**Data in this exercise**
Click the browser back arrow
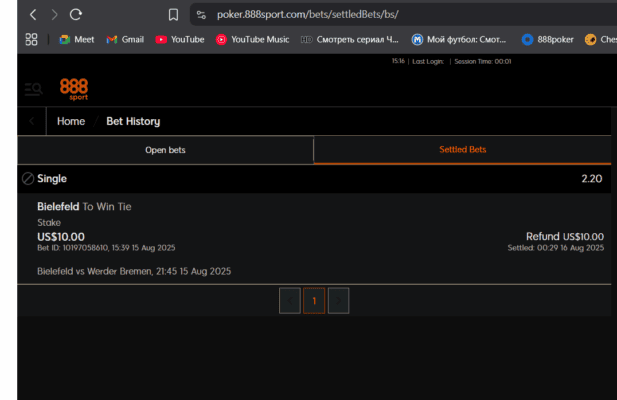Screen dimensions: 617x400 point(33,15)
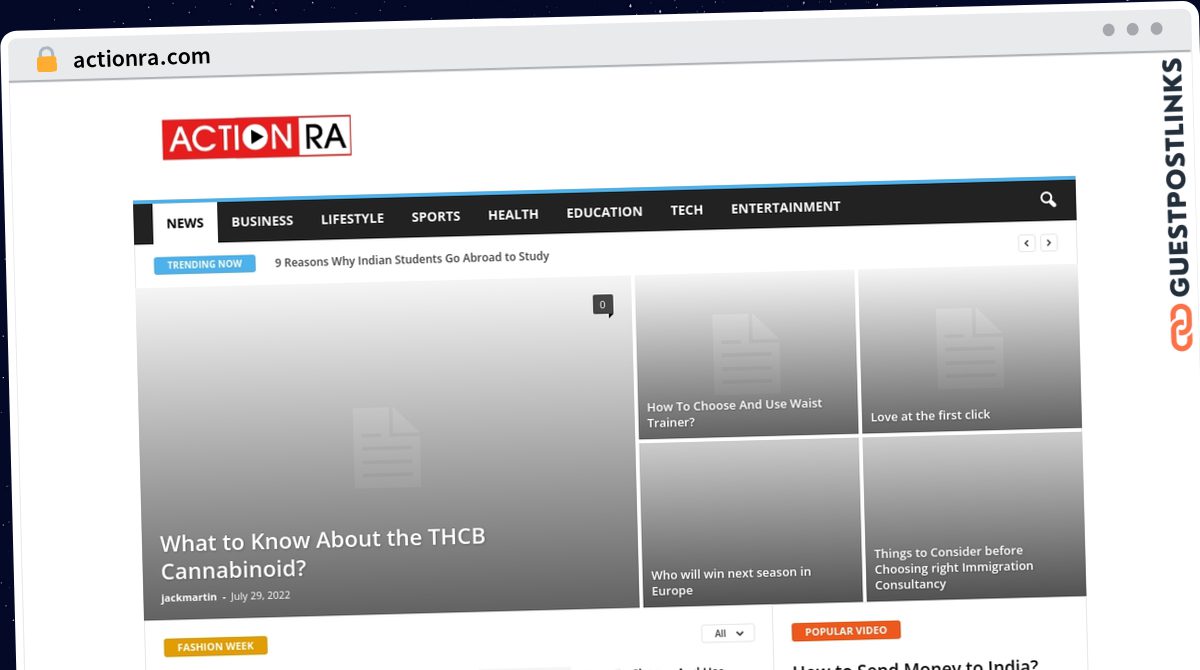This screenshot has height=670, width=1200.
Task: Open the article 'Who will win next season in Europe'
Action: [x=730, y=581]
==
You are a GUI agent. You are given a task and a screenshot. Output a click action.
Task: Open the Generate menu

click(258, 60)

**Set problem**
Copy out the records from the line with "You are a GUI" to the line with "click(258, 60)", both included, requests and all. Shift every coordinate in the answers by adding 76 to it.

**Exercise response**
You are a GUI agent. You are given a task and a screenshot. Output a click action.
Task: Open the Generate menu

click(334, 136)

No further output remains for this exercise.